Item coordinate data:
========================
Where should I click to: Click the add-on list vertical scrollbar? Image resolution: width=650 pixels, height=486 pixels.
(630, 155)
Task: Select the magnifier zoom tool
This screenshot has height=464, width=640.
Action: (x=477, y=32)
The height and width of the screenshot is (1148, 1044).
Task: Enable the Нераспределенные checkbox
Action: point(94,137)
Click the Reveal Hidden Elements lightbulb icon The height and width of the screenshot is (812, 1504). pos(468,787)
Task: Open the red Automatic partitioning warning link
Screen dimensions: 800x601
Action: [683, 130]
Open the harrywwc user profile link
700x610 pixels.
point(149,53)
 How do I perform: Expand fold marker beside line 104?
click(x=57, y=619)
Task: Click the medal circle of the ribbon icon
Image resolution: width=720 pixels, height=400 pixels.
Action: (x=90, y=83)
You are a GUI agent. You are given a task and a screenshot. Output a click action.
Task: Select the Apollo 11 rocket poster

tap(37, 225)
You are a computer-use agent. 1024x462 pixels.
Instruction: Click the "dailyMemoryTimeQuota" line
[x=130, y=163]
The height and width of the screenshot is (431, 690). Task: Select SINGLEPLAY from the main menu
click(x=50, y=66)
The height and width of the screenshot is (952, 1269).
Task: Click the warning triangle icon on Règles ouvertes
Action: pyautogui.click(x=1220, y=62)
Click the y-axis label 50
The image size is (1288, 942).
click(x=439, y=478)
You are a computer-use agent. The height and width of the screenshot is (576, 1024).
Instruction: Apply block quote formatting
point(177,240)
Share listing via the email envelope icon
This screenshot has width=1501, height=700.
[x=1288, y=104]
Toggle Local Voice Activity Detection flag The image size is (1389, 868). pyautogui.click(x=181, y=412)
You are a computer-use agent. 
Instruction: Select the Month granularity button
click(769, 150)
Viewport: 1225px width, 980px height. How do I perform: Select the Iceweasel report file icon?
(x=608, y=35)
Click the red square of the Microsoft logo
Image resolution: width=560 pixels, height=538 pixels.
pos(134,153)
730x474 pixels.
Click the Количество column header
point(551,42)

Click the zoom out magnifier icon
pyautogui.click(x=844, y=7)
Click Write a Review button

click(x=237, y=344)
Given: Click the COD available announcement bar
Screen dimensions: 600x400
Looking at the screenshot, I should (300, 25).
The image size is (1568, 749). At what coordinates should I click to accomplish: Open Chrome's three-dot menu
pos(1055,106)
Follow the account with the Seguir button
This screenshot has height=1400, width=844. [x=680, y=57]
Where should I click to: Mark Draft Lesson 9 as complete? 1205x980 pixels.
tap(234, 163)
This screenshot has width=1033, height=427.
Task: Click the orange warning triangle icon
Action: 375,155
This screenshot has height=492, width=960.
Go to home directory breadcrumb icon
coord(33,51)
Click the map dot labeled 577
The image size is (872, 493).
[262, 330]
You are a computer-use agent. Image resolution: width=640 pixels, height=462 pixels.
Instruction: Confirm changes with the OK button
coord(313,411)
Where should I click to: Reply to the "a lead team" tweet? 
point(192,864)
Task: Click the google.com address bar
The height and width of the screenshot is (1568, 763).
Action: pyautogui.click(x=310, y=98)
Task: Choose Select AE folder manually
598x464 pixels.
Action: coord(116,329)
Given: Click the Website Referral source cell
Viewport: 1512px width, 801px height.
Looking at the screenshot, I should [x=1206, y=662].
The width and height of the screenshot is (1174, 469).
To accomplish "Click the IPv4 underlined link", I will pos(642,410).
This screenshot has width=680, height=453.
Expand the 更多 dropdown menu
========================
» **EXERCISE**:
Copy out the lines of the listing above verbatim, starting at the line with "Task: Select the magnifier zoom tool" and continuing up to and including the line with "[x=130, y=163]".

» **EXERCISE RESULT**:
Task: Select the magnifier zoom tool
This screenshot has height=464, width=640.
Action: (x=477, y=32)
The height and width of the screenshot is (1148, 1044).
Task: Enable the Нераспределенные checkbox
Action: point(94,137)
Click the Reveal Hidden Elements lightbulb icon The height and width of the screenshot is (812, 1504). pos(468,787)
Task: Open the red Automatic partitioning warning link
Screen dimensions: 800x601
Action: [683, 130]
Open the harrywwc user profile link
700x610 pixels.
point(149,53)
 How do I perform: Expand fold marker beside line 104?
click(x=57, y=619)
Task: Click the medal circle of the ribbon icon
Image resolution: width=720 pixels, height=400 pixels.
Action: (x=90, y=83)
You are a GUI agent. You are given a task and a screenshot. Output a click action.
Task: Select the Apollo 11 rocket poster

tap(37, 225)
You are a computer-use agent. 1024x462 pixels.
Instruction: Click the "dailyMemoryTimeQuota" line
[x=130, y=163]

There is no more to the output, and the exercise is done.